■ **TASK DIRECTIONS**
Skip the images. Copy the records exactly as written.

Collected data entries

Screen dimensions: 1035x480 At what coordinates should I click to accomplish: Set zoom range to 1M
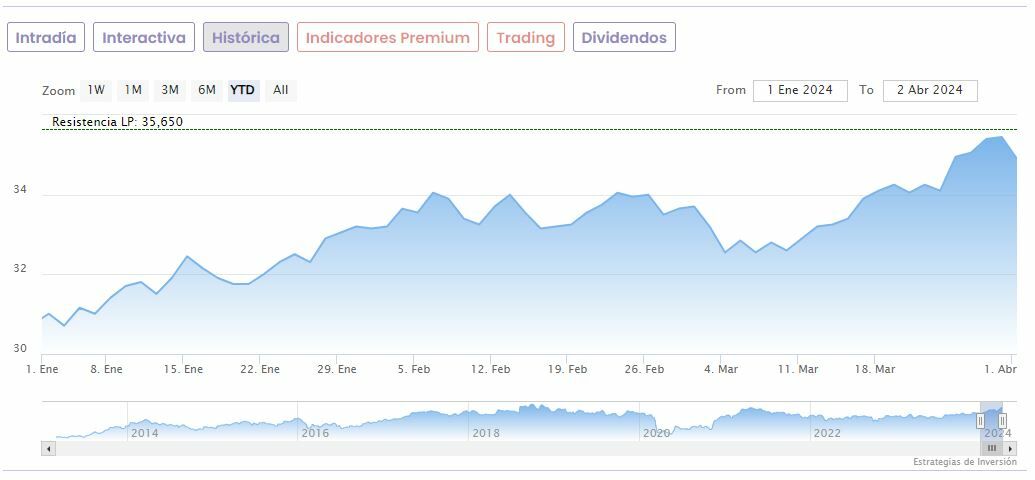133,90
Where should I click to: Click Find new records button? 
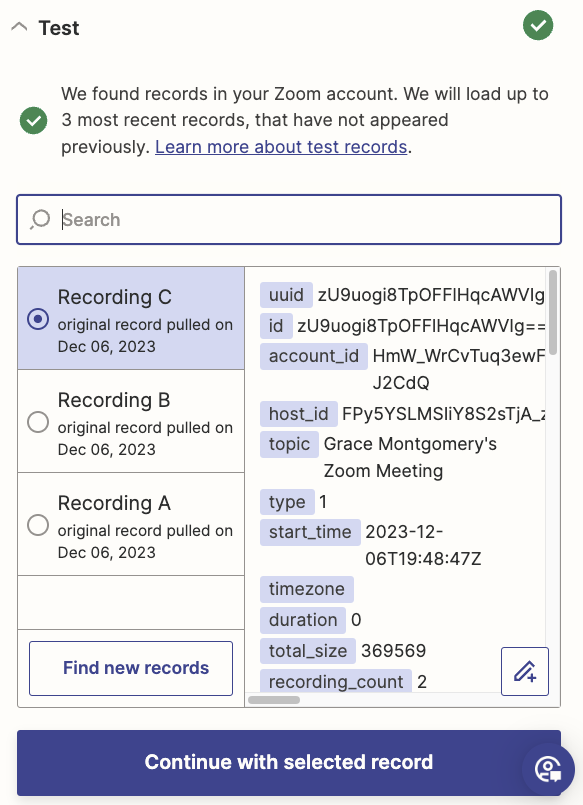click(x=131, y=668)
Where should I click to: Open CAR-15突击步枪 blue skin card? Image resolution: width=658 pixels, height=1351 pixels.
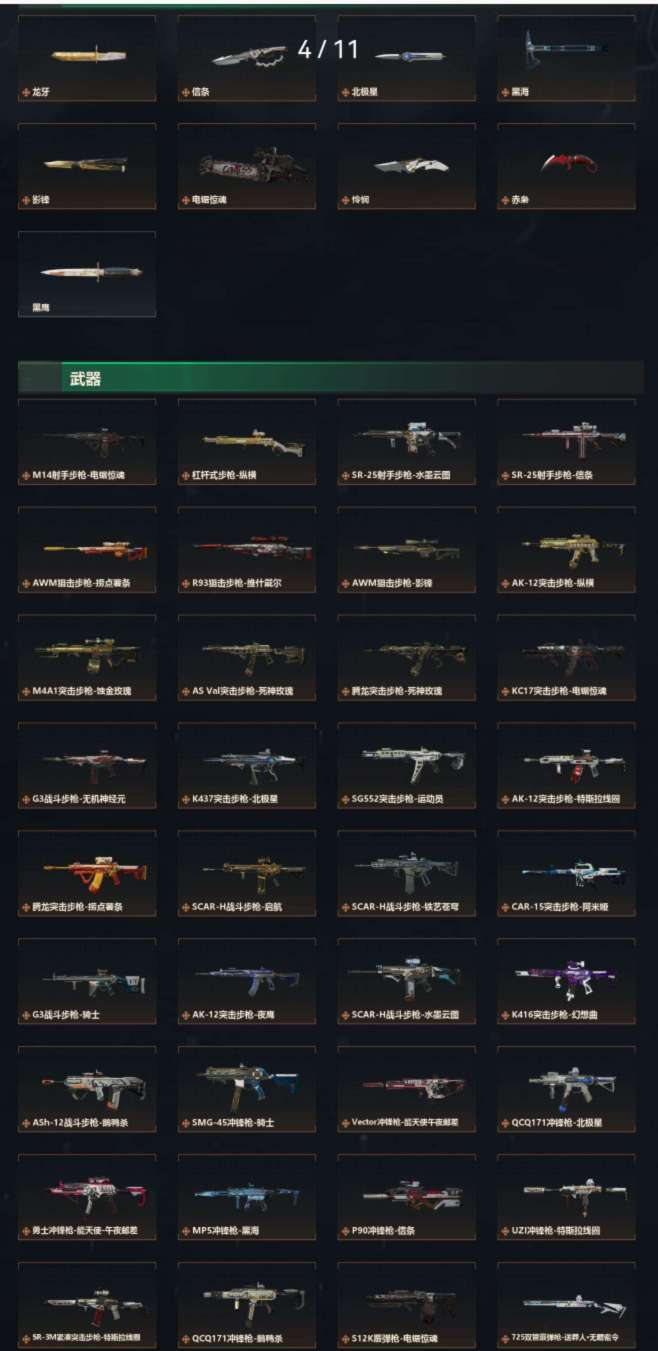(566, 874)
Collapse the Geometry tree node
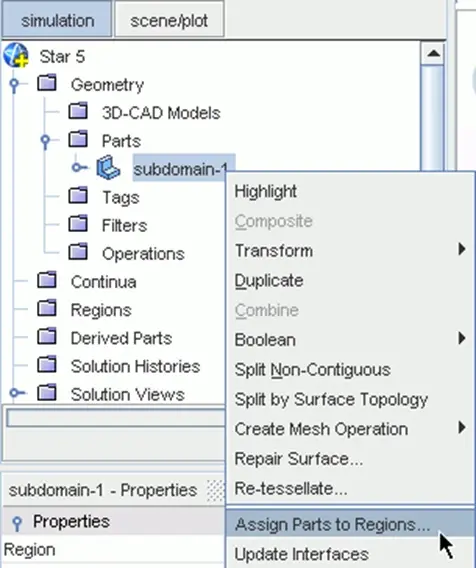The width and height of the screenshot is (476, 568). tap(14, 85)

■ **TASK SOLUTION**
Screen dimensions: 1035x480 At what coordinates should I click to accomplish: Set zoom range to 1M
133,90
Where should I click to: Click Find new records button? 
click(x=131, y=668)
Where should I click to: Open CAR-15突击步枪 blue skin card? Image resolution: width=658 pixels, height=1351 pixels.
(566, 874)
Collapse the Geometry tree node
The width and height of the screenshot is (476, 568). tap(14, 85)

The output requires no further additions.